Date of Award

2012

Document Type

Dissertation

Degree Name

Master of Education (MEd)

First Supervisor/Advisor

Dr. Anjum Halai

Second Supervisor/Advisor

Peter Kajoro

Department

Institute for Educational Development, East Africa

Abstract

The purpose of this study was to find out students’ perceptions of their self-efficacy in mathematics. In the study, 104 form four students (83 boys and 20 girls) from a public rural coeducational school were surveyed using a modified version of Nielsen and Moore’s (2003) Mathematics Self-Efficacy Scale (MSES). Thereafter, eight students selected on the basis of their mean responses on the MSES were interviewed.
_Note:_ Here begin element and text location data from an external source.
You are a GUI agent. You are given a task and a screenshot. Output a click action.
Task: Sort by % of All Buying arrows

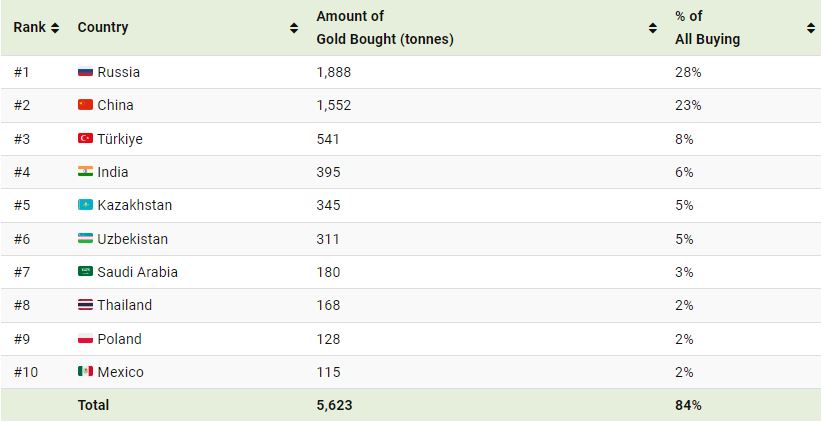[x=810, y=28]
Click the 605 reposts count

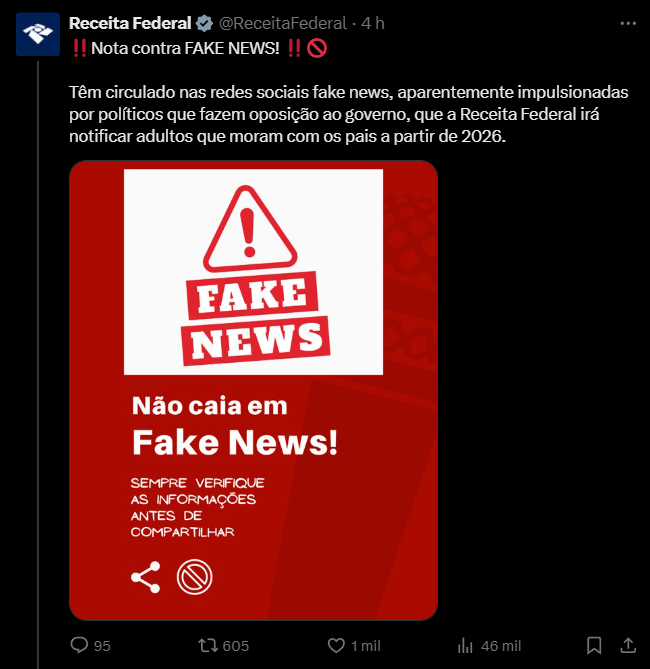click(x=236, y=646)
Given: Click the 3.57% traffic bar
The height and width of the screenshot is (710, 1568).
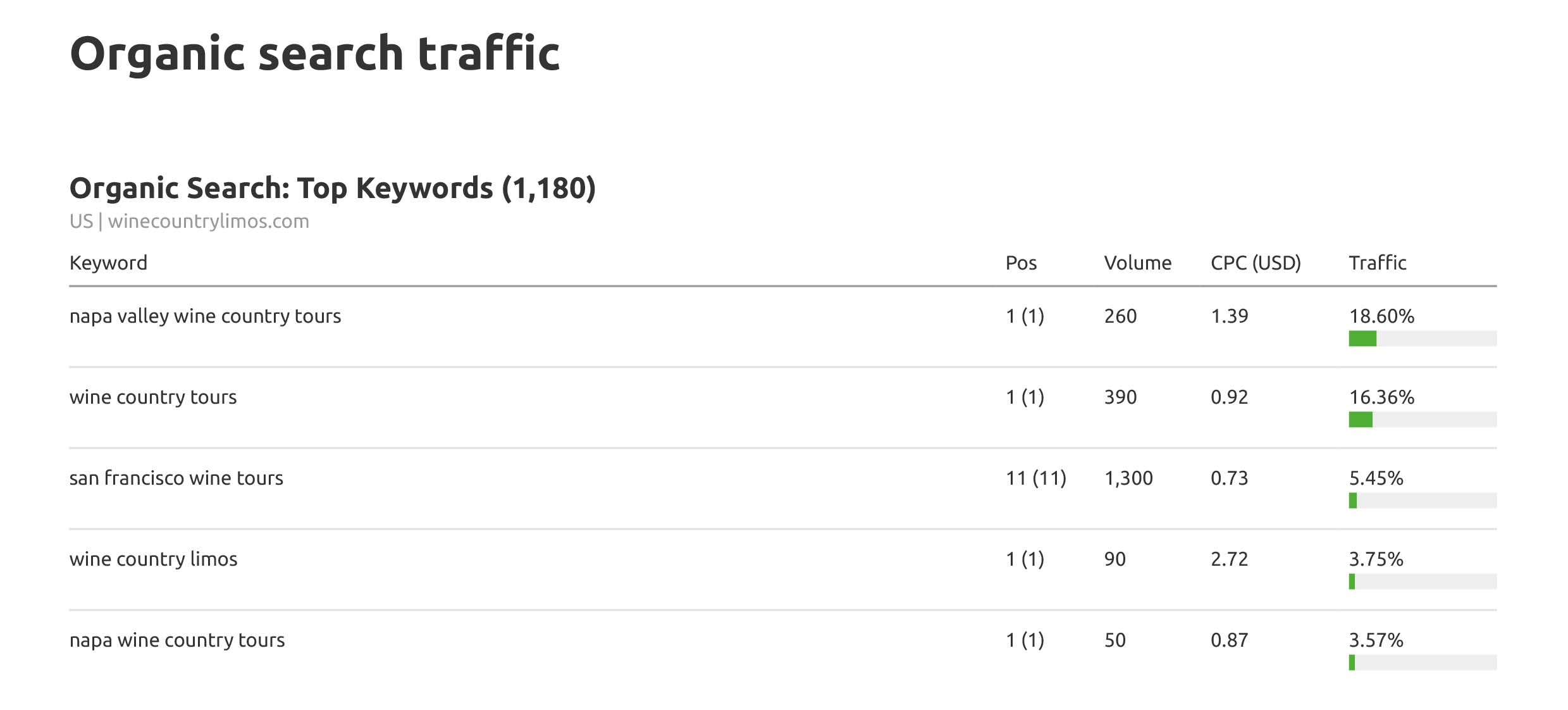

Through descriptive statistics, it was found that students’ self-efficacy percepts in mathematics varied from 15 to 50 on a scale of 10 to 50. About one quarter of the students were found to be highly efficacious in secondary school mathematics. Meanwhile, boys were more efficacious than girls. At the same time, the variation in the strengths of students’ self-efficacy percepts in mathematics was attributed to the interpretations that the students gave to the various indicators of capability in mathematics that operated in their environment. It is recommended that teachers use the MSES to measure their students’ self-efficacy percepts in mathematics, and thereafter, use interviews to identify the underlying sources of the self-efficacy percepts in order to institute intervention strategies that will work best in their particular contexts so as to enhance students’ self-efficacy percepts in mathematics.